▶ _Exercise aim_
In the home sale exchange, about how much gain does the person asking for help expect to realize from selling the home?

▶ _Quoted passage_
╭──

Subject: sale of primary residence

Help!
I’ve been scouring sources from the Internet looking for a clue on the ramifications of selling my primary residence.  Yours is the first site that I could make heads or tails of. 

This is the situation.  We have owned our home since 12/01/2003.  We began building a new home in a new development in 8/04 (less than 50 miles).  The new house will be ready for occupancy 3/05.  We want to sell our home, but know that we do not meet the “2 year” rule.  We estimate that we will realize about 75k in gain. We do not qualify with change of employ or health.   How do we calculate the taxes? 

Any info will help.

Thanks

A:

There are a number of issues that you need to consider here, hopefully along with a personal tax pro who can more specifically advise you.

First, I would look a little more aggressively and creatively at the employment aspect of your need to move to a new home prior to the full two years in your current one.  While your outside job may not be changing, I have seen cases where a new home was being built or purchased in order to better accommodate a home based business and the pro-rated tax free exclusion was then justified.

╰──

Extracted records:
╭──

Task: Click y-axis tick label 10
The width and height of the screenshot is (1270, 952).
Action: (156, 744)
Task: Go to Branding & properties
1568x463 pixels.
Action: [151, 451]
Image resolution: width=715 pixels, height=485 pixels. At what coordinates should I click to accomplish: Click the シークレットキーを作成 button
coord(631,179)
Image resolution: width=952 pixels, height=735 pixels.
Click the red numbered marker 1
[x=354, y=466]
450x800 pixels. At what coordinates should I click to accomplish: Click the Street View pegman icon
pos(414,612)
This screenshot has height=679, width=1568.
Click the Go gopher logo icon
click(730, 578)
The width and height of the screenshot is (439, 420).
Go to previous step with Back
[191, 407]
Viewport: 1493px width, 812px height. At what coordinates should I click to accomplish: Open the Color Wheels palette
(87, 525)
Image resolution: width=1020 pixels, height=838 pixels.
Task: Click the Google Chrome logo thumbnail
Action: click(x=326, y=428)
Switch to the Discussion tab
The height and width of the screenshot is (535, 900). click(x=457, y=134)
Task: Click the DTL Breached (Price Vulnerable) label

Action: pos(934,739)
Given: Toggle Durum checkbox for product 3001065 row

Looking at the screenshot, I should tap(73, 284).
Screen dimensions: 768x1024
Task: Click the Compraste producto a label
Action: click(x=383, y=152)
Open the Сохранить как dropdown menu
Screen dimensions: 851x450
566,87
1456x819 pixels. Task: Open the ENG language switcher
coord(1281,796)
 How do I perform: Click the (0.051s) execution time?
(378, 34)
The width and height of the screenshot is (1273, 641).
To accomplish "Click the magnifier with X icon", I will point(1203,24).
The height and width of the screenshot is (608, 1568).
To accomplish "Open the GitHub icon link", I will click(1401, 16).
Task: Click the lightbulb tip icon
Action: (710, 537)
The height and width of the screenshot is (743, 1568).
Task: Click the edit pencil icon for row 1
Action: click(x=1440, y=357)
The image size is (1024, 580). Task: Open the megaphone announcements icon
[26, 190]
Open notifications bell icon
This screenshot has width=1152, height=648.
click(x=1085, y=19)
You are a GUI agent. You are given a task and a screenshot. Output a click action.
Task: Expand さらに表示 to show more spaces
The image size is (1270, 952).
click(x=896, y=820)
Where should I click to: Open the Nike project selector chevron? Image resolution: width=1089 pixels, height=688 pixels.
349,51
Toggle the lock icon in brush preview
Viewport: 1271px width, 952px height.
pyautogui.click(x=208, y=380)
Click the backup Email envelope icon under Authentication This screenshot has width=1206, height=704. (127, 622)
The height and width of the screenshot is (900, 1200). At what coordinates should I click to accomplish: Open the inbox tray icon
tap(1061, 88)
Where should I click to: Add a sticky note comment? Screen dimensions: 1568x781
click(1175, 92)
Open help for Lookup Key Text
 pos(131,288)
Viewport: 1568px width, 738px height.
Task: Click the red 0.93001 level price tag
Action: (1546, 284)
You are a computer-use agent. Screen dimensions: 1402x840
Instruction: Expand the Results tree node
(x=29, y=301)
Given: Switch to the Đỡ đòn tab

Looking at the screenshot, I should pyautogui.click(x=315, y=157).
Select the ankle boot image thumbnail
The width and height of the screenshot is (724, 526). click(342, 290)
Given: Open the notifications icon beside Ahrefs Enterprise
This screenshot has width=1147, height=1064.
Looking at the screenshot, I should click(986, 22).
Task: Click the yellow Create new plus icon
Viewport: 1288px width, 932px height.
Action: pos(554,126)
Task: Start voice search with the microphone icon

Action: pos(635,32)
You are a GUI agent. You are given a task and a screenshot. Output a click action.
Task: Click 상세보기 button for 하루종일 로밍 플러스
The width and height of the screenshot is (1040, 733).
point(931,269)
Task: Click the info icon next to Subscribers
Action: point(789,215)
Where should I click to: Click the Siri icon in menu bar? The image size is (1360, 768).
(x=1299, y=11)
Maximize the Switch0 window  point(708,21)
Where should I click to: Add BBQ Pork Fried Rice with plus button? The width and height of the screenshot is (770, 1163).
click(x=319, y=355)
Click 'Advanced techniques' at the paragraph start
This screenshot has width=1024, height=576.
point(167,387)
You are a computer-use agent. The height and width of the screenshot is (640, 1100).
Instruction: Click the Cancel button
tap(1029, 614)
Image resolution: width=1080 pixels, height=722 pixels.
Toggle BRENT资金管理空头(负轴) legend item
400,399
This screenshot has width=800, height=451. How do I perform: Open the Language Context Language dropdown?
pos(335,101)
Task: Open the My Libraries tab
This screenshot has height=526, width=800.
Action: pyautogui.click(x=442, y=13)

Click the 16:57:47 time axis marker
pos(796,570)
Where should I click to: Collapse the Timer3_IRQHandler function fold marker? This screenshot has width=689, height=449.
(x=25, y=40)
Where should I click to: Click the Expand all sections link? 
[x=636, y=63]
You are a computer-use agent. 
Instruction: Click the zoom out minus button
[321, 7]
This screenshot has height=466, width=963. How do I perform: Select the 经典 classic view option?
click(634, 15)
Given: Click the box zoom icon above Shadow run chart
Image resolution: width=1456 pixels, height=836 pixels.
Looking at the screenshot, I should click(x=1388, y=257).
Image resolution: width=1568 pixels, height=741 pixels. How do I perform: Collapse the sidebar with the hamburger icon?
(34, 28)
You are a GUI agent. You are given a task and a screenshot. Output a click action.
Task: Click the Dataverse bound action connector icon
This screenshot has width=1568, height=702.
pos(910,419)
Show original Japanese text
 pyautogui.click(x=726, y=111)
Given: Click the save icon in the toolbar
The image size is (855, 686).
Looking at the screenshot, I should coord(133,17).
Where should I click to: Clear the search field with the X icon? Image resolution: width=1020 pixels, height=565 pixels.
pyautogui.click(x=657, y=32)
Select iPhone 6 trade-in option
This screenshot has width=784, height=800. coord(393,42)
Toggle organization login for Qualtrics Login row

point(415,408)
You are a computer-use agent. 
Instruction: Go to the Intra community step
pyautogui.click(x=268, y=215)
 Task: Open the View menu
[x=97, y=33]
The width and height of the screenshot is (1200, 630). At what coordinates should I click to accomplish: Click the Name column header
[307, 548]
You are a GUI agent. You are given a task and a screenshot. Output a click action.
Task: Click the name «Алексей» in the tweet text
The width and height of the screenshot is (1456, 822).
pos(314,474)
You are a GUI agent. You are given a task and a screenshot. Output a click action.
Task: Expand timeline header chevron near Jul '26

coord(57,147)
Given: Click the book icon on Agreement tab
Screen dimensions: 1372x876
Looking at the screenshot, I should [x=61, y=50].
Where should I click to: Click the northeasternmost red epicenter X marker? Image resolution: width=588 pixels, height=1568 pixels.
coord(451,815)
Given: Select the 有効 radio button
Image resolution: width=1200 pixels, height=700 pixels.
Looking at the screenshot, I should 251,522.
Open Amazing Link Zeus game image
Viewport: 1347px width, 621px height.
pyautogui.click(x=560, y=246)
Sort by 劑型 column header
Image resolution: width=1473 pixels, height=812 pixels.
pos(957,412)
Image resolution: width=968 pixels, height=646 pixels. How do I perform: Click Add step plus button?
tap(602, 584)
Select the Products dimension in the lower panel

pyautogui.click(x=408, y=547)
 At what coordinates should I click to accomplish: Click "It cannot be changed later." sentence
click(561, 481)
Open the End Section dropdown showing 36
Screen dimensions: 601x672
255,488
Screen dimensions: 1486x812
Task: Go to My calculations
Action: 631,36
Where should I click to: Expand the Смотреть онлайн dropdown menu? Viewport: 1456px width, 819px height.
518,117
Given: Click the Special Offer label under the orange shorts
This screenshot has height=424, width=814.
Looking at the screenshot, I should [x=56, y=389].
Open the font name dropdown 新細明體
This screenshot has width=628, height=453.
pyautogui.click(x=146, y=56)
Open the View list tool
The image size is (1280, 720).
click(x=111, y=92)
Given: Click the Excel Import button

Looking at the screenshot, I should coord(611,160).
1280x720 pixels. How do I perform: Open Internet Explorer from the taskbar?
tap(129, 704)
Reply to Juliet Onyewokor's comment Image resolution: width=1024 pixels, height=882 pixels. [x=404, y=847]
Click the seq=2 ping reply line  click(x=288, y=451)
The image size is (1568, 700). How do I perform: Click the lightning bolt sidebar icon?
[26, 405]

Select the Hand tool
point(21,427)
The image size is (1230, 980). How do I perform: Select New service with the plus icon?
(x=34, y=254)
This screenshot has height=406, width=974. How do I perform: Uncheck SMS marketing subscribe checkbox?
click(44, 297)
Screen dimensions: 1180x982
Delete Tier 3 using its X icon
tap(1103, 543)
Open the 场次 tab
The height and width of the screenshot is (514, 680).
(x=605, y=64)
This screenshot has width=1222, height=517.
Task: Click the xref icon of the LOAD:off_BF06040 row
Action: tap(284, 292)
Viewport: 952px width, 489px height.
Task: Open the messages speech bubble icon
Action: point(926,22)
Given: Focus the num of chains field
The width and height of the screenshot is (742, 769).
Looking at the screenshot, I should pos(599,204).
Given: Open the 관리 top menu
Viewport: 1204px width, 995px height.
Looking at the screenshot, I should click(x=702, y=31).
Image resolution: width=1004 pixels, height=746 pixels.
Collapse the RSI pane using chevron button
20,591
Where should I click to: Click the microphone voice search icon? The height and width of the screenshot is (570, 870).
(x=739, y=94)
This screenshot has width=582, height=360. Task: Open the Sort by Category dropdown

╰──

▶ _Result of the task_
About 75k.